Com efeito, na largada da campanha presidencial, o debate entre Lula e Flávio Bolsonaro se concentra sobre a velha questão da corrupção de parte a parte. A campanha petista assinala a evidente assimetria entre os valores negociados entre Flávio Bolsonaro e Daniel Vorcaro e aqueles movimentados por uma lobista ligada ao filho de Lula. Mas este não é o ponto essencial: na coligação de Lula, estão todos os beneficiários da malversação oficial do Orçamento da União, os caciques do atraso regional, os patriarcas do orçamento secreto. Davi Alcolumbre, Hugo Mota, Renan Calheiros e até mesmo, na surdina, o antigo prócer de Bolsonaro, Ciro Nogueira. O chamado centrão, este pântano do pior chorume da economia e da política nacionais (e o centrão é na prática o latifúndio, acrescido de milicianos urbanos e pistoleiros clericais), se afastou de Bolsonaro e deu uma neutralidade benéfica a Lula, porque na verdade é a estas forças que o poder pertencerá, seja qual seja o próximo governo.
Na base da sociedade, as pessoas não veem seus problemas reais refletidos nas candidaturas, que são apenas uma continuação das páginas policiais. Pode-se dizer, e com razão, que o ainda muito atuante quarto poder, isto é, os monopólios de comunicação (nos quais se incluem as bilionárias big techs) são os responsáveis por ditar o foco do debate público. É verdade, mas isto só prova que os candidatos não têm qualquer interesse ou autonomia para enfrentar os temas centrais, como o pagamento indecente do serviço da dívida, os juros extorsivos que fazem do Brasil o paraíso da especulação, a degradação da base industrial do País, que o torna cada vez mais incapaz de defender sua soberania territorial e recursos naturais. Estas questões são irresolvíveis nas urnas, assim como este capitalismo de tipo semicolonial aqui instalado é geneticamente perverso e ingovernável do ponto de vista dos trabalhadores.
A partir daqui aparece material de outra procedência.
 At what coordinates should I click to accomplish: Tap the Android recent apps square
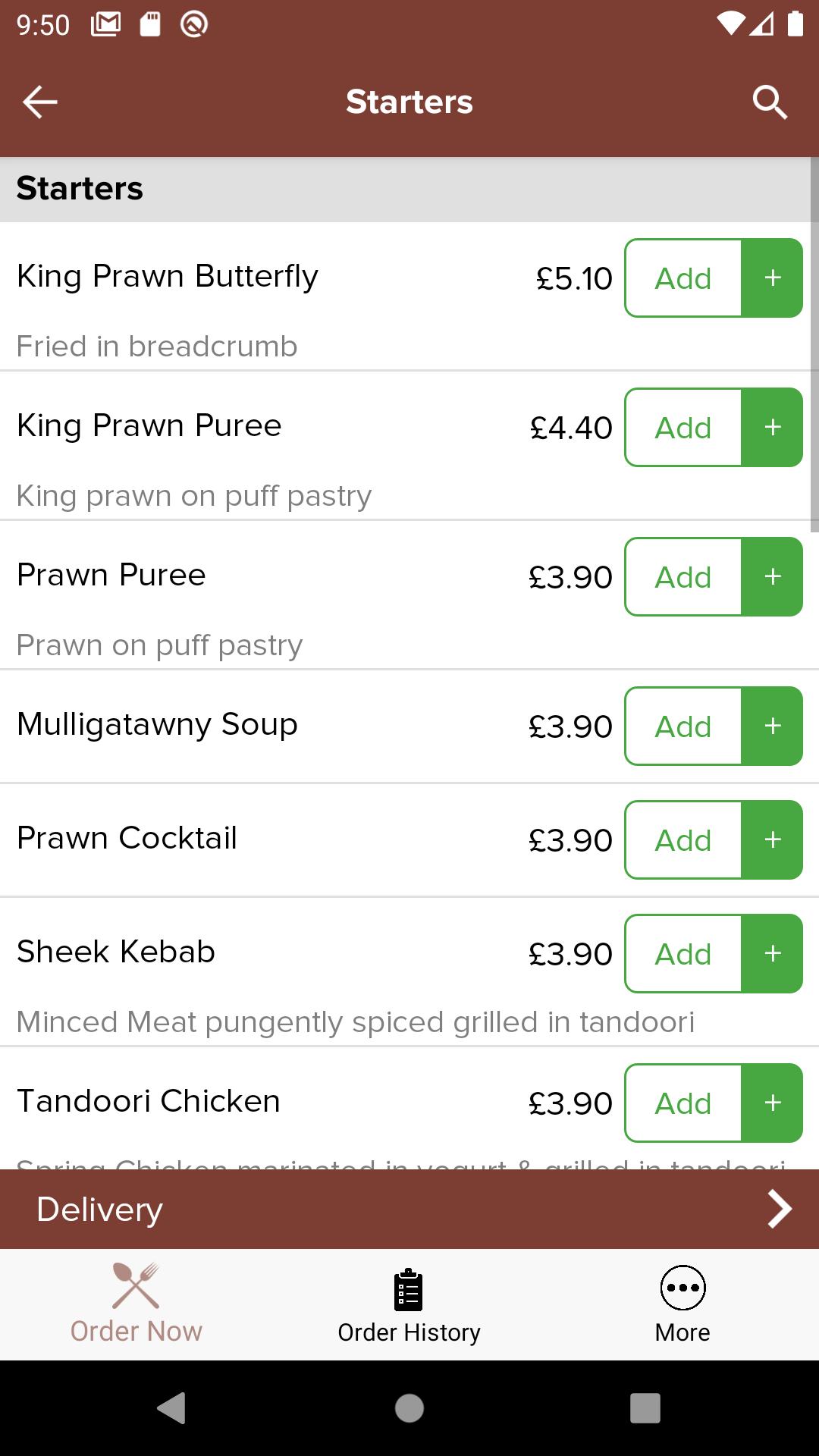(645, 1408)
Carente de alternativas, uma parte enorme das classes populares, que não têm nenhuma experiência de organização coletiva no seu local de trabalho ou moradia (dada a fragmentação da produção, a burocratização dos sindicatos e o sequestro das organizações comunitárias pelas ONGs corporativizadas ou pelo crime), adere ao discurso fácil do “bandido bom é bandido morto”, da barbárie como estratégia de sobrevivência. Porque a barbárie não lhe soa distópica, como ocorre com as classes médias instruídas, mas como a sua realidade palpável e cotidiana. Sem que se dispute o terreno das ideias, da perspectiva de mundo e de sociedade que se propõe, restringindo-se apenas a negociar programas paliativos, como faz desde sempre o PT, não se pode reverter este quadro. A candidatura de Lula não tem qualquer futuro, enquanto a de Bolsonaro expressa um passado falsificado - e é importante, sim, recordar às pessoas o que foram as filas de ossos, o descaso na pandemia, a tentativa golpista, a promessa de vender o Brasil em suaves prestações a Trump e seus pedófilos. A luta política contra o fascismo não é uma campanha eleitoral, nem um tributo que se paga aos reformistas: ela é uma obrigação e necessidade permanente para todo e qualquer revolucionário.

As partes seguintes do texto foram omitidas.